It’s time to prosecute America’s new generation of al Qaeda lovers for treason

One of the most disgusting trends that has followed Hamas’s murderous attack against Israel and Israel’s response is a bold new respect for Osama bin Laden and, of course, by extension, for al Qaeda itself. What these new al Qaeda followers might not know is that we’re still at war with that terrorist organization, and they’re giving aid and comfort to a combatant against America, which is, by definition, treason and, technically, punishable by death.

On September 18, 2001, the 107th Congress issued a Joint Resolution authorizing military force “against those responsible for the recent attacks launched against the United States.” In other words, as of September 18, 2001, the United States was officially at war against al Qaeda, the organization that was responsible for the attacks on September 11.

Aside from the slow squeeze on our liberties, to which we acclimated so incrementally that most of us didn’t realize what happened, we’ve never felt this war too much at home.

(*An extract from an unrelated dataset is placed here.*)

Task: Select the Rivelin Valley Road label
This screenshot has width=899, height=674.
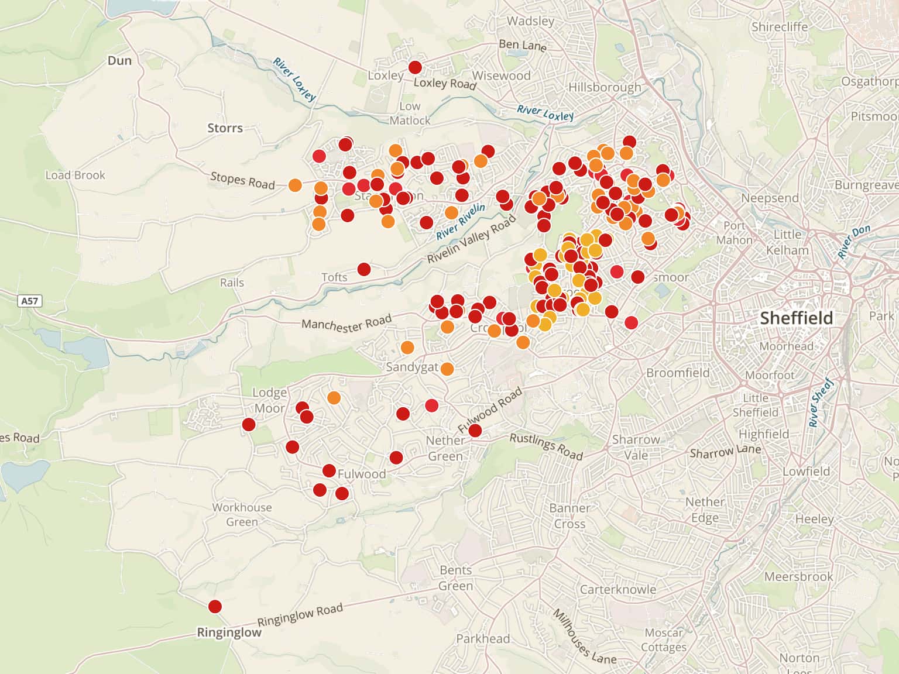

Unlike World War II, which involved a draft that affected everyone in America because husbands, sons, brothers, and friends were all drafted, it was different this time around. We had an entirely volunteer military that took the war overseas, and leftists didn’t (and don’t) have husbands, sons, brothers, and friends who volunteered.

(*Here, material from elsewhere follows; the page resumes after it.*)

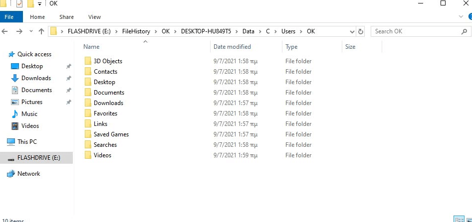
Task: Click the Search OK input field
Action: tap(414, 31)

Image: An al Qaeda supporter in America. X screen grab.

Still, war it was, which meant that all of the normal rules of war applied to this war. We have officially been on a war footing ever since then. The Joint Resolution has never been repealed, we have never declared victory, and al Qaeda has never officially surrendered.

There is a whole body of American laws dealing with war. One of those laws involves treason, which is the only criminal offense defined in the Constitution itself, at Art. III, section 3, clause 1:

Treason against the United States, shall consist only in levying War against them, or in adhering to their Enemies, giving them Aid and Comfort. No Person shall be convicted of Treason unless on the testimony of two Witnesses to the same overt Act, or on Confession in open Court.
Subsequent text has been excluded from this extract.